• Source excerpt:
----------

At one point in the tennis biopic King Richard, six characters sit wedged onto one family sofa, bodies angled as if they’re posing for a prom photo or performing in a choir. Their proximity is easy and radiant: You can practically feel the body heat, the fidgeting, the feet falling asleep. Most of them are sisters, accustomed to sharing space, and their knees and shoulders and craned necks gravitate the same way, toward their mother Oracene “Brandy” Williams, played with smooth and cooling steeliness by Aunjanue Ellis. Stationed at one end of the couch, Oracene cradles her youngest daughter Serena Williams’s weary head in one hand and holds up her own exhausted chin with the other.
Across the coffee table in the family’s Compton, California, home, patriarch Richard Williams sits alone and unencumbered in his own chair, asking everyone to watch the movie Cinderella as a convoluted lesson in humility. It is Richard for whom King Richard is named, and the film revolves around his dogged and unorthodox management of his prodigiously talented daughters Venus and Serena in the years before they turned pro. Played by Will Smith, Richard is enterprising and outlandish, a man who pushes around a grocery cart full of tennis balls and devised a 70-something-page document outlining the plan for his children’s athletic success before they were born.

But if he is the movie’s axis, Oracene is its Atlas, bearing the film’s world on her shoulders. Sometimes this takes the form of smooshing in with her five daughters on a sofa, or braiding their hair before a big tennis match, or serving as their lower-profile (but still high-intensity) coach. Sometimes it means taking extra nursing shifts, or knocking on a despised neighbor’s door, or teaching her girls about Sojourner Truth.
Often it means choosing her words carefully when she calls her (then-) husband out on his bullshit: “My faith dictates that I stand by your side,” Oracene tells Richard at one point, “but don’t mistake my silence for agreement. You do that again, and I won’t be quiet.” In another scene, she stands in the kitchen slathering peanut butter on bread while slicing and dicing apart her husband’s self-mythologies. “You’re not the only dreamer in this family,” she says, punctuating her words with her kitchen knife. “There would be no dream if it wasn’t for me. I carried those girls, inside me and on my back. And I carried you too.”

----------

• Collection entries:
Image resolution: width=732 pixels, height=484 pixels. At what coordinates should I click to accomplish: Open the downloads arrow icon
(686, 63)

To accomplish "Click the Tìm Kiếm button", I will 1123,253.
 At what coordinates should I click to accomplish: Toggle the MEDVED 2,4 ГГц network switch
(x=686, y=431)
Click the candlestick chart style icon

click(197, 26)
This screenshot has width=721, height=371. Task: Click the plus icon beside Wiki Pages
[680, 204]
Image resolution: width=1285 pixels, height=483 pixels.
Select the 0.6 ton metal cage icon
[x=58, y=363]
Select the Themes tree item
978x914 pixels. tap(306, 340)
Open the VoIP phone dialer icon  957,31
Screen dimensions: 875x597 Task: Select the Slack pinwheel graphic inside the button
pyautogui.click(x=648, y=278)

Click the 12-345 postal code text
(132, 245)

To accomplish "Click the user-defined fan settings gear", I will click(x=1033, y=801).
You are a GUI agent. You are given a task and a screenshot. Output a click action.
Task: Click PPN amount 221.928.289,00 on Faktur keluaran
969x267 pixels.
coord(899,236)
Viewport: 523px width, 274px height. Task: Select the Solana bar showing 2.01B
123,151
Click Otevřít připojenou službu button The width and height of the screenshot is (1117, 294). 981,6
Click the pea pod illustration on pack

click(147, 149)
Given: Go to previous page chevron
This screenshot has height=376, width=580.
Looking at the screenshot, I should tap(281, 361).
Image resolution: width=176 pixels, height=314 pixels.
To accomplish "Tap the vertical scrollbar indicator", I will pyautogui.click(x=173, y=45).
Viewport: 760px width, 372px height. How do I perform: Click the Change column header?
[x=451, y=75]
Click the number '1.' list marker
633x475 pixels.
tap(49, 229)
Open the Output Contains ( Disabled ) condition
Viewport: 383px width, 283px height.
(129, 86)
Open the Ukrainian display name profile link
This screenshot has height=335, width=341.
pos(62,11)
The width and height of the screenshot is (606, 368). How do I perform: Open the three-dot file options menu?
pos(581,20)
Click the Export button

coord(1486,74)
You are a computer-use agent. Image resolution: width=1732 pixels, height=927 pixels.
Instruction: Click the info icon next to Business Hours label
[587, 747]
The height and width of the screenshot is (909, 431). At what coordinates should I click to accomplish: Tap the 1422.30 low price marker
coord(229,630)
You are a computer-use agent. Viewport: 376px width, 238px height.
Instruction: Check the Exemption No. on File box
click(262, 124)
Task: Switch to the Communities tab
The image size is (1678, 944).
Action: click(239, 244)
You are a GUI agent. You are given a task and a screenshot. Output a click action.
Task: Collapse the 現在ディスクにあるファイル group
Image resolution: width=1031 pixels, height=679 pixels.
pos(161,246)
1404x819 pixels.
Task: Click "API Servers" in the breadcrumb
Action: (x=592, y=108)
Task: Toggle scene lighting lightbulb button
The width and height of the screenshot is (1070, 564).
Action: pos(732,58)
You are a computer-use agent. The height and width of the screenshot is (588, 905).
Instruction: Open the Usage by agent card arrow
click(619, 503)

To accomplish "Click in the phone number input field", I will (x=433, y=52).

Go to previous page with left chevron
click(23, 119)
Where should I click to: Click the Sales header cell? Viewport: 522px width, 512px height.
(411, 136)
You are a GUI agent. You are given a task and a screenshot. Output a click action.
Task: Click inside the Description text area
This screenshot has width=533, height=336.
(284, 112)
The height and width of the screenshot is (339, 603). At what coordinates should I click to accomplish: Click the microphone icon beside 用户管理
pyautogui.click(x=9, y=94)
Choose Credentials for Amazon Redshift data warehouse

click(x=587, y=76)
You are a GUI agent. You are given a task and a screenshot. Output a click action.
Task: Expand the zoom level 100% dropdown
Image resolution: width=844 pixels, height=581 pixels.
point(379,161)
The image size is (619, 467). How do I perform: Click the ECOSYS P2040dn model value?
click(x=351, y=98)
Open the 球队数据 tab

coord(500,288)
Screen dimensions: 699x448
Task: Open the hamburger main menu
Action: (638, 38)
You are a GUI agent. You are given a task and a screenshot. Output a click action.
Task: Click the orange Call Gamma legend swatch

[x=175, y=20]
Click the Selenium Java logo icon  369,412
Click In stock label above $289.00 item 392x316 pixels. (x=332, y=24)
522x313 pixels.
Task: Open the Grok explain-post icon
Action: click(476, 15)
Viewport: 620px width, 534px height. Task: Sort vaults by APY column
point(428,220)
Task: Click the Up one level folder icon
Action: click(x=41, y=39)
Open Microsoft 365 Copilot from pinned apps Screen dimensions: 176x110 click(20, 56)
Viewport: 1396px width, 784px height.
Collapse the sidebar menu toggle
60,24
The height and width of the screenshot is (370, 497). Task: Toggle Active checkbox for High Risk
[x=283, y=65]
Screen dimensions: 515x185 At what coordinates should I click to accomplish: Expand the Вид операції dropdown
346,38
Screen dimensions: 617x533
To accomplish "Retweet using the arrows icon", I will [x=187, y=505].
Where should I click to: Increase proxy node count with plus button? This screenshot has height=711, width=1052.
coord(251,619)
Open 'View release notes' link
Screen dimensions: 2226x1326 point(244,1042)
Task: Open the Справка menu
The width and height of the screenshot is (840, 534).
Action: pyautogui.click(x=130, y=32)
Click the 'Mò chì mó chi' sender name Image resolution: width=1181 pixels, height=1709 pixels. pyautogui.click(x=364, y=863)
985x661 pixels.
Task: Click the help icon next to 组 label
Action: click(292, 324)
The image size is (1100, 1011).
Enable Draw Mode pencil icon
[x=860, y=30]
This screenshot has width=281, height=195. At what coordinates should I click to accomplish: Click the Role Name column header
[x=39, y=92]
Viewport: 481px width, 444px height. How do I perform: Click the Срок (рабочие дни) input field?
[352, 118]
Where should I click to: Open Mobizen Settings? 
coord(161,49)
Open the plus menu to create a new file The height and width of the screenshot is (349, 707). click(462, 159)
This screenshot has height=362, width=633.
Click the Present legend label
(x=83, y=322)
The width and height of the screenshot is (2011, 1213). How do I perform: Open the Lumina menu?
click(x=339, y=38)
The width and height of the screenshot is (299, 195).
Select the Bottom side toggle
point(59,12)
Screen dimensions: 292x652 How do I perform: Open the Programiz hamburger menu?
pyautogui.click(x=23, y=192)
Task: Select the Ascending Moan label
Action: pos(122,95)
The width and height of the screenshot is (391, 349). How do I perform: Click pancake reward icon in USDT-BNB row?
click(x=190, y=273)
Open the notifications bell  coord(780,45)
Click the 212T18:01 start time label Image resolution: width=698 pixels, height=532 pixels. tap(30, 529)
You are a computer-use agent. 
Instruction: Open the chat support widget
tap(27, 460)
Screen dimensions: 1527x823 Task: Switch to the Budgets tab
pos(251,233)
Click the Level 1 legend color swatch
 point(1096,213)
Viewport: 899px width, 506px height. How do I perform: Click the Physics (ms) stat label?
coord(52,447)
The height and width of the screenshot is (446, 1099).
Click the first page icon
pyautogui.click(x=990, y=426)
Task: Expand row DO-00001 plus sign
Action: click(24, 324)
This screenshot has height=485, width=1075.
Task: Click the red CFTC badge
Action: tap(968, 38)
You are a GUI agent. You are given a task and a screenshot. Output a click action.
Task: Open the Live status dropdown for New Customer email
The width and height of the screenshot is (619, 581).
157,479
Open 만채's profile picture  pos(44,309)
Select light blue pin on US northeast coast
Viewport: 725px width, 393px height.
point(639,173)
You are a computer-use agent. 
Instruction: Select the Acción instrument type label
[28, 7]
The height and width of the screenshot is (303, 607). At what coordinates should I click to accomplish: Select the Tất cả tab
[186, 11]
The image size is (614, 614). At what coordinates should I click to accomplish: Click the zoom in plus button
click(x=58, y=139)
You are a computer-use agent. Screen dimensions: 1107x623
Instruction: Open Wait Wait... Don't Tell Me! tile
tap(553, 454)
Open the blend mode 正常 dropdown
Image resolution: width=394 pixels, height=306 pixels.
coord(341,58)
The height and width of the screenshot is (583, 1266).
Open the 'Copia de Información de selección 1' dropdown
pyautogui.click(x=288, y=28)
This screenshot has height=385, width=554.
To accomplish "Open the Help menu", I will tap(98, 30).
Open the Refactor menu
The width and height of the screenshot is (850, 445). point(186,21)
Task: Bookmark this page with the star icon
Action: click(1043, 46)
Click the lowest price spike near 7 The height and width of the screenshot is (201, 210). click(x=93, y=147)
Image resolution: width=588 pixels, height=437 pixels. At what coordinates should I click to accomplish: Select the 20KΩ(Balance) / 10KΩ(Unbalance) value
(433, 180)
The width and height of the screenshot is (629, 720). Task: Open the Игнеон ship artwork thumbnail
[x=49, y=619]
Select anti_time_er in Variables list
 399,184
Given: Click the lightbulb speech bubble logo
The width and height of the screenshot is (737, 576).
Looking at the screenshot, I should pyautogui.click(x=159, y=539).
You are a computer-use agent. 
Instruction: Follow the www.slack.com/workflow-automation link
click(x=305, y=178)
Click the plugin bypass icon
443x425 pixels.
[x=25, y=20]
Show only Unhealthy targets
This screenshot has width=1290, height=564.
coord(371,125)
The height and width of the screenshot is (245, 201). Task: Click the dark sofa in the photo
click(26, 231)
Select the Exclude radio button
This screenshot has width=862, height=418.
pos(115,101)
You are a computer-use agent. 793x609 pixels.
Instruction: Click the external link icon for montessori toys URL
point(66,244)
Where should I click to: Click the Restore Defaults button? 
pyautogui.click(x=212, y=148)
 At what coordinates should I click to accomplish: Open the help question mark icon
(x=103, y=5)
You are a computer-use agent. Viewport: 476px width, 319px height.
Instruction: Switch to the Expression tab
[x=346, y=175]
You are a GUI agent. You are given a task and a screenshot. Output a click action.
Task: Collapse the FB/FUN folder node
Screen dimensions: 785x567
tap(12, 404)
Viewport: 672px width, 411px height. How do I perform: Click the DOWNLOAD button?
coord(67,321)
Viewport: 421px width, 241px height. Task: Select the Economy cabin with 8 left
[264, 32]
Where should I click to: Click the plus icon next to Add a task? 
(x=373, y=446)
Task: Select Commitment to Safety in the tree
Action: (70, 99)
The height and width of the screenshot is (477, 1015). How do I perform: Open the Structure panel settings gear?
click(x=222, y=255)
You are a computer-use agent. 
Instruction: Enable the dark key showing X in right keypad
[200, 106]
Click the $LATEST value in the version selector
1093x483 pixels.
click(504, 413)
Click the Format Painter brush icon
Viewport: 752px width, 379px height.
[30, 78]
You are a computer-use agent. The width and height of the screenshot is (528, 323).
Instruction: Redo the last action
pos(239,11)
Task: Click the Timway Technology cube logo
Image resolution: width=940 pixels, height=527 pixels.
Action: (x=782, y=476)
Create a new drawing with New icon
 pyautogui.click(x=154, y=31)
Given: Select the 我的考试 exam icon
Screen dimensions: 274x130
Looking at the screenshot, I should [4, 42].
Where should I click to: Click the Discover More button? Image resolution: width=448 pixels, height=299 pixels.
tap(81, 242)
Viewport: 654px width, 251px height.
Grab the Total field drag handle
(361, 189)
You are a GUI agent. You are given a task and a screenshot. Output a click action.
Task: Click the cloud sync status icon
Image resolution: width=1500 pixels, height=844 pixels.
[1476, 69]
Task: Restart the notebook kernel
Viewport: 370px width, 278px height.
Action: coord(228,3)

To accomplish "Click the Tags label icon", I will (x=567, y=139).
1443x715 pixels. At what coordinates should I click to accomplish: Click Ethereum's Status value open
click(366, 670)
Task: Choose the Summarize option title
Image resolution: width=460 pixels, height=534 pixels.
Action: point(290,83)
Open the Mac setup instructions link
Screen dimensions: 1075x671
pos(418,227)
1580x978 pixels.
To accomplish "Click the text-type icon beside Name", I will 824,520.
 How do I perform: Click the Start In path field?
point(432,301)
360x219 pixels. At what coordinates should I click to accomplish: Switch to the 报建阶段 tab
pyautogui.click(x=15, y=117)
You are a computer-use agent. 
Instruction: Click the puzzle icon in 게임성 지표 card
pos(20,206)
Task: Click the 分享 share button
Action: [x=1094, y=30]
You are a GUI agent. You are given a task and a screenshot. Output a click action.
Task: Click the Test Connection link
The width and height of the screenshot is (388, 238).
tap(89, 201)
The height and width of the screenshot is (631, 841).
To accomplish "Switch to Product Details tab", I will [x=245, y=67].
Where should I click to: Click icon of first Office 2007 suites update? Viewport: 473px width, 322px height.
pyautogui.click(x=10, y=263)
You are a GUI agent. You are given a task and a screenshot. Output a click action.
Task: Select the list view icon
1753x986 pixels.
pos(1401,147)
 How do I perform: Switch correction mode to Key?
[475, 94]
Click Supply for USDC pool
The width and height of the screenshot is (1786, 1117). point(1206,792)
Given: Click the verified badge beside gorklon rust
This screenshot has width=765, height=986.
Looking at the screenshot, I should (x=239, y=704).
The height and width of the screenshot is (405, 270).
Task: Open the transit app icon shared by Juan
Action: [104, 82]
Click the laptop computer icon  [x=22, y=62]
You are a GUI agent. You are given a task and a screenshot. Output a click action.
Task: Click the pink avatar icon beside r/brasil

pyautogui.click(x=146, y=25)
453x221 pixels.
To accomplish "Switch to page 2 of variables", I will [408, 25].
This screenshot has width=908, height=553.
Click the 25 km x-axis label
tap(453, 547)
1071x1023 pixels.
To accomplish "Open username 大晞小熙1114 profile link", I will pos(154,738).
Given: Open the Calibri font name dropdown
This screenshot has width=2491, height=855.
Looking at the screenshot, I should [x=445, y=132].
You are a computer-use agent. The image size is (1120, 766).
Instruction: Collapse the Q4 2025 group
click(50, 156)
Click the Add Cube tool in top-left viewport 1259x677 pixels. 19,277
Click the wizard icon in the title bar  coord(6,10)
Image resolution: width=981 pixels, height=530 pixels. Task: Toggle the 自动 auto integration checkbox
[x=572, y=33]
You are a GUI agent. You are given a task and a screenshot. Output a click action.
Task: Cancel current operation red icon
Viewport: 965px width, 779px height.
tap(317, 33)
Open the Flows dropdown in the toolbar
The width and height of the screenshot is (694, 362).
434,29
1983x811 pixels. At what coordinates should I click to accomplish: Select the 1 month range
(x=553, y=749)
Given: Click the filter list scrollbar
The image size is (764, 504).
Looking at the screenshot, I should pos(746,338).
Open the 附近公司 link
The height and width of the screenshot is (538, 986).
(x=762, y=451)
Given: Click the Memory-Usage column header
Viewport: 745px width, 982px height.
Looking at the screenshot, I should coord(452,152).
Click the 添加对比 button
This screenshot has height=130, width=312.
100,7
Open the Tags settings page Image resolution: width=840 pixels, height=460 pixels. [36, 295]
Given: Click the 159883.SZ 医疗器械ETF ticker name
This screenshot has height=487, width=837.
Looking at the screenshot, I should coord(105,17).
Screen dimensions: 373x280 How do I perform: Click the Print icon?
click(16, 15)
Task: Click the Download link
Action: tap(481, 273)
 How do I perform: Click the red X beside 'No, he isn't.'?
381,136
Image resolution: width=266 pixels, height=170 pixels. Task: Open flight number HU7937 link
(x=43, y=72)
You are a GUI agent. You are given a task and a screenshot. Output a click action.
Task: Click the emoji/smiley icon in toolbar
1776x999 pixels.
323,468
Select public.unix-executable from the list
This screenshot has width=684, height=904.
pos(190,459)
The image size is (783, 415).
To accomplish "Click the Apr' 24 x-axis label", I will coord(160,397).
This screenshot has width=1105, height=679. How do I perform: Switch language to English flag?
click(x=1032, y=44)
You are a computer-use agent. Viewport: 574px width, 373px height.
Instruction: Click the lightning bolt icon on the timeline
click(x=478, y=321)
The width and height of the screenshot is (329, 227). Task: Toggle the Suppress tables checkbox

----------

• Directive:
Please list every member of the Williams family whom the text about King Richard mentions by name.

• Solution to the problem:
Oracene "Brandy" Williams, Serena Williams, Richard Williams, Venus